New polling undermines claim that Brexit was a vote against globalisation
Britain’s vote to leave the EU was driven by disaffected communities that have been left behind by globalisation.
This interpretation of the result — as a ‘quiet revolution’ against globalisation — has become political gospel in recent months and is at the heart of the government’s policy agenda.
But new polling data from, published today by the think tank Demos, throws this assumption into question.
It finds that across Europe, a clear majority recognise the benefits of globalisation in their countries and for the region as a whole.
In Britain, 59 per cent of people believe that globalisation has had a positive effect on the UK, 52 per cent believe it has benefited their local area, and 58 per cent believe it has been good for Europe.
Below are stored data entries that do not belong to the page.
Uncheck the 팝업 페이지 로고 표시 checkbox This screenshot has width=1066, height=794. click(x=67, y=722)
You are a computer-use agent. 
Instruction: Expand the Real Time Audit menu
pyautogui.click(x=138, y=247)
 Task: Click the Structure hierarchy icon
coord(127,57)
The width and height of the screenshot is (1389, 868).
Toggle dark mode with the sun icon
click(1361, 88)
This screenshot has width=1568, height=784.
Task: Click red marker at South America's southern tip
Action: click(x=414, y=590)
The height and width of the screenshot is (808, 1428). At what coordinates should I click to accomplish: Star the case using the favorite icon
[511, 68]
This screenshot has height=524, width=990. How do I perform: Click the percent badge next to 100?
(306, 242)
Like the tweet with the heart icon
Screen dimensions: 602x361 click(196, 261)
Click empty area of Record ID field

Across the six countries surveyed (GB, Sweden, Germany, Poland, Spain and France), 63 per cent believed globalisation was good for Europe and 58 per cent believed it was good for their country.
France was the only country where a majority of respondents (50 per cent) felt that globalisation had had a negative impact on their country.
These findings call into question the idea that across the continent political populism is being fuelled by resentment of globalisation, and the Brexit vote was a protest against globalisation.
However, the figures also confirm that Europeans are deeply Eurosceptic and pessimistic about the Union’s prospects.
Britain, unsurprisingly, leads the charge in this respect. 45 per cent favoured leaving the EU as a long-term strategy, almost twice that of any other country.
However, in all six states, a significant segment supported either leaving the EU or reducing its powers (57 per cent in Sweden, 55 per cent in France, 41 per cent in Spain, 40 per cent in Poland, 39 per cent in Germany).
Forty per cent of all those surveyed are pessimistic about the EU’s prospects over the next year, while just 19 per cent are optimistic.
The research forms part of a larger Demos project, investigating the causes and manifestations of populist and fear-based politics in Europe.
While these figures demonstrate that Europe is gloomy, divided and broadly dissatisfied with the EU, they also suggest that politicians and policy-makers — in Britain as elsewhere — have not correctly identified the causes for popular disaffectation.
See also: Hard Brexiteers have a curious idea about political mandates
2 Responses to “The majority of Europeans welcome globalisation – so why do they resent the EU?”
Clive Malcolm
Seriously, once again you publish a poll which you think claims what people think about globalisation. People in London would agree with your poll, but have you asked the people of the Midlands and North of the country the same thing? I’d bet you’ll get a different answer. People are bored with polls because they are not accurate and are used as a political tool. Hence why brexit happened. People nowdays have a bit more between the ears, and are not swayed by campaines that tell them otherwise.
Mick
Ooooo, Left! The answer to the greatest conundrum ever is, amazingly, that people don’t want to weighed down by a dead hand of supranational frauds and PC clowns!
The Eurozone has only ever been fairly OK at best. It was supposed to thrash the Pound but it never. Eurocrats swamp the continent with rapefugees, trade bans and red tape, which stifles more than it liberates.
And we have to pay for all that! And fight like lions just for rebates.